## WHAT IS REQUIRED
Please repeat the line that contains "The height and width of the screenshot is (610, 962)." and every line after it, exactly, through the end of the records.

## Entries taken from a collection
○ ○ ○ ○ ○ ○ ○

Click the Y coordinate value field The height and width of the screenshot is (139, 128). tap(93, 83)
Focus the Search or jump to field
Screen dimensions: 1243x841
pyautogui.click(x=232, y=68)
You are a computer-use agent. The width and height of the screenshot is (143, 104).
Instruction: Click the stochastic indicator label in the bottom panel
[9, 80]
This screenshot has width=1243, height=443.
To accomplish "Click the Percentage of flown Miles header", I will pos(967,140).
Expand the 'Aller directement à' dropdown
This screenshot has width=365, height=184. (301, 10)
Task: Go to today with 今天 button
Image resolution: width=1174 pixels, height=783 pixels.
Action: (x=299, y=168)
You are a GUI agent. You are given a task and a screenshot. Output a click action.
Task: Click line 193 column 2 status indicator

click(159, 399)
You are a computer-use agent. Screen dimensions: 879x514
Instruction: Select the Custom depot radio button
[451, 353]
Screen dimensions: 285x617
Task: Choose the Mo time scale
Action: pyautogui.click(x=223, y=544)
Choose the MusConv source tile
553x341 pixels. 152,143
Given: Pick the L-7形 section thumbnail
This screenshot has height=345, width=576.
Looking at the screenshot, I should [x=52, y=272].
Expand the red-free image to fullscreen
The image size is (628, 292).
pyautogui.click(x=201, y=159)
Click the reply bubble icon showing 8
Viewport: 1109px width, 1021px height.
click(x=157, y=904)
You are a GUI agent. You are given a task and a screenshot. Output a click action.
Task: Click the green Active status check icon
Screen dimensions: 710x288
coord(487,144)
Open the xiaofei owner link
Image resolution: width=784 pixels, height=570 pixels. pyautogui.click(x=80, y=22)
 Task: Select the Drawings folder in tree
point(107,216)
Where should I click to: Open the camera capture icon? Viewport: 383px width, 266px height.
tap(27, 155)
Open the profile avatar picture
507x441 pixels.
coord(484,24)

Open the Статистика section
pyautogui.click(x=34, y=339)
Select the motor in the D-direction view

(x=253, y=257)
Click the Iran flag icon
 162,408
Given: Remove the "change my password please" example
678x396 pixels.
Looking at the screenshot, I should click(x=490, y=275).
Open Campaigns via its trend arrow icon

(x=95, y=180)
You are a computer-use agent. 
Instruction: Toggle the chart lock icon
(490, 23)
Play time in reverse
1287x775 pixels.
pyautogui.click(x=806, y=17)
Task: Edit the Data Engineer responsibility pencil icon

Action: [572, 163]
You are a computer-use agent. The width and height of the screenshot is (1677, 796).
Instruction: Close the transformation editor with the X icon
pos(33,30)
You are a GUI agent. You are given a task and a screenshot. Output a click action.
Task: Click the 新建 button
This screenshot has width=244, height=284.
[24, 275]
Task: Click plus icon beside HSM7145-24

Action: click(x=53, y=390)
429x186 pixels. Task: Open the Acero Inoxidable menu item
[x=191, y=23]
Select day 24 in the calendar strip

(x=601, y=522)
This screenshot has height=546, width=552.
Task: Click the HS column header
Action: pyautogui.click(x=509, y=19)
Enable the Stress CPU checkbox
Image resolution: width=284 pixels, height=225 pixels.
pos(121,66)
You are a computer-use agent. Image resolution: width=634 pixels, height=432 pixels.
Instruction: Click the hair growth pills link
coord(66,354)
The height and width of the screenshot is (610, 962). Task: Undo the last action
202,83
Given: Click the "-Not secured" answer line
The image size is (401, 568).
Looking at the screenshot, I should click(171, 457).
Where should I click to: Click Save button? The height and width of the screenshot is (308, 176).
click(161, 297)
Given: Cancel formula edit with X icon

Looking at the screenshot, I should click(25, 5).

○ ○ ○ ○ ○ ○ ○

## RESULT OF THIS TASK
The height and width of the screenshot is (610, 962). Task: Undo the last action
202,83
Given: Click the "-Not secured" answer line
The image size is (401, 568).
Looking at the screenshot, I should click(171, 457).
Where should I click to: Click Save button? The height and width of the screenshot is (308, 176).
click(161, 297)
Given: Cancel formula edit with X icon

Looking at the screenshot, I should click(25, 5).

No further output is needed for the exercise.